When you’re using your computer, you usually type something into Microsoft word and save it. The next time you log on, you’re able to continue your work, without needing to retype what you typed the previous day. This information is stored in a file, and is therefore saved, even when the computer is turned off. These files are all stored on your hard drive. But what is a file? Just a bunch of bytes stored on your hard drive.
Files are all stored on a hard disk drive (HDD) or solid state drive (SSD) (see wikipedia), which allow data to be written to physical locations on the disk. But ‘we’ (people) don’t access a file by its physical location. The hard disk doesn’t know what a file or directory (folder) is. So how do we access our files on the hard disk?
So now we’re ready to understand what a filesystem is. It’s the glue between the user, who is used to seeing files and directories, and the hard disk, which only understands addresses and bytes. There is no single filesystem that is used - different Operating Systems (OSes) use different filesystems by default. Every filesystem has some method for viewing the available files, creating a file, and deleting a file. Most filesystem organize the files on the disk, with an index(list) of the files on the drive, which includes the name of the file, where that file is physically stored, and other useful information.

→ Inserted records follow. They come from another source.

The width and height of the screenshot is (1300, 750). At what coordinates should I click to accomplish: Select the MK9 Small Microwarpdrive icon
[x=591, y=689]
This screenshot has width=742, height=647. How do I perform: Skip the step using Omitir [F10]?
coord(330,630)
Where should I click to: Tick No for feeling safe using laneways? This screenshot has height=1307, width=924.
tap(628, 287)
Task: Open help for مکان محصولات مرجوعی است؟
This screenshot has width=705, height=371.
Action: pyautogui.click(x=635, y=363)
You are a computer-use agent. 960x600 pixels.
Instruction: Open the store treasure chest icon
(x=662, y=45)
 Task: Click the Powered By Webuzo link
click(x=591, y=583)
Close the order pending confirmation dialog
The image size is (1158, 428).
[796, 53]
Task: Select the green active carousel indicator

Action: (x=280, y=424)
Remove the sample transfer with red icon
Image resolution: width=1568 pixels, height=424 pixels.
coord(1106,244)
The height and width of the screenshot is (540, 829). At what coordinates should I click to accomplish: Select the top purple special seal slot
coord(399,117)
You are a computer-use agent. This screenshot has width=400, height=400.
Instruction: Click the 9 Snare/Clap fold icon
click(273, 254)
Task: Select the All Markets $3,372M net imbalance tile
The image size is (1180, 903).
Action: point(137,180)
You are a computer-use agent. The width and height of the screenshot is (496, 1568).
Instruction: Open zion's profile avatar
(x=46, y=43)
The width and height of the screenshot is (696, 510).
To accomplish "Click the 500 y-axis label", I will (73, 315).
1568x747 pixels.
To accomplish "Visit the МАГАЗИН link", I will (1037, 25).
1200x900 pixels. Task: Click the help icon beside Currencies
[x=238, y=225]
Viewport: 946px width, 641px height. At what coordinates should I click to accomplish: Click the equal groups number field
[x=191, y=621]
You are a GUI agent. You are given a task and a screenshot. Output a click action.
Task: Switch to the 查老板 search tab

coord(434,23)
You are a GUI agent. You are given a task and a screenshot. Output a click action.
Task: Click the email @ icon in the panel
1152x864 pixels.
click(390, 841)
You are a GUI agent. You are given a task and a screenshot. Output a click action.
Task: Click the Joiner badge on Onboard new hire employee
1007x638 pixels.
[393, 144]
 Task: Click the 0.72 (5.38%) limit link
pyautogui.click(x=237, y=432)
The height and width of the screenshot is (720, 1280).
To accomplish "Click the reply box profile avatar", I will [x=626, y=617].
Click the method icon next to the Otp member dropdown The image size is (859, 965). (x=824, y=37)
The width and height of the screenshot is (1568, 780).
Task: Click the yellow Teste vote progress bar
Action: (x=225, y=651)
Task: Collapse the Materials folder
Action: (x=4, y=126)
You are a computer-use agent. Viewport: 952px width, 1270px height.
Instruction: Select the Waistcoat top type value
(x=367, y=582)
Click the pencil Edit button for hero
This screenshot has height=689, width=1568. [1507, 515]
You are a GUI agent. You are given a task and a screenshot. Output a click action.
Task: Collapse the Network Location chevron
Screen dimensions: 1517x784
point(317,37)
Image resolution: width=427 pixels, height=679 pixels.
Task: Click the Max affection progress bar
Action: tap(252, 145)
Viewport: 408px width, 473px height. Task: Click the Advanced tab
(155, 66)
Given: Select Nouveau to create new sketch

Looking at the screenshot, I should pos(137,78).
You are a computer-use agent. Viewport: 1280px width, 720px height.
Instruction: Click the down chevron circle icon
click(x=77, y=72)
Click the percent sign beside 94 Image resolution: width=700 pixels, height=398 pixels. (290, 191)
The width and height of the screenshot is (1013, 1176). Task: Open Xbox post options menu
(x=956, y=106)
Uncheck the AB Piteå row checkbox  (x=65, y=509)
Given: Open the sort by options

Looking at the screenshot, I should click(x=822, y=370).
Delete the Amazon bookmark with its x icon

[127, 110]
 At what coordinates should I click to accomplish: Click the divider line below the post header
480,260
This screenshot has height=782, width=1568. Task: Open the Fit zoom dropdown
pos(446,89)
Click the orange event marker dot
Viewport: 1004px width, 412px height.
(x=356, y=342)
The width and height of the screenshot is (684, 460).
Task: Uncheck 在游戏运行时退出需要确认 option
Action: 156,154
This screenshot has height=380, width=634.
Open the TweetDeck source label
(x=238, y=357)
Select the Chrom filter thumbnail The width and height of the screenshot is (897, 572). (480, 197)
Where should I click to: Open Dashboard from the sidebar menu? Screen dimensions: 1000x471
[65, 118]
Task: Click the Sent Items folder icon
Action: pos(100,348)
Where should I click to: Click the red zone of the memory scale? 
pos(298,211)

It is also possible to partition (split up) a disk into multiple pieces. One common method is the Master Boot Record (MBR), which is used by Windows and Linux. The MBR contains a table of partitions, which includes the filesystem used and the physical address of where the partition starts.
NTFS is a proprietary filesystem first developed by Microsoft in 1993. It uses a Master File Table (MFT) which contains the index of files. Each entry in the MFT is 1KB (in practice, in theory it could be different). The file is stored within fixed-size segments called clusters, and if the file is too large to fit in a single cluster, is stored in multiple clusters.
When a file is deleted, its entry in the index as ‘deleted’, which indicates that it can be reused. ( http://support.microsoft.com/kb/174619/EN-US/ ). However, for performance reasons, the data is not removed from the hard drive.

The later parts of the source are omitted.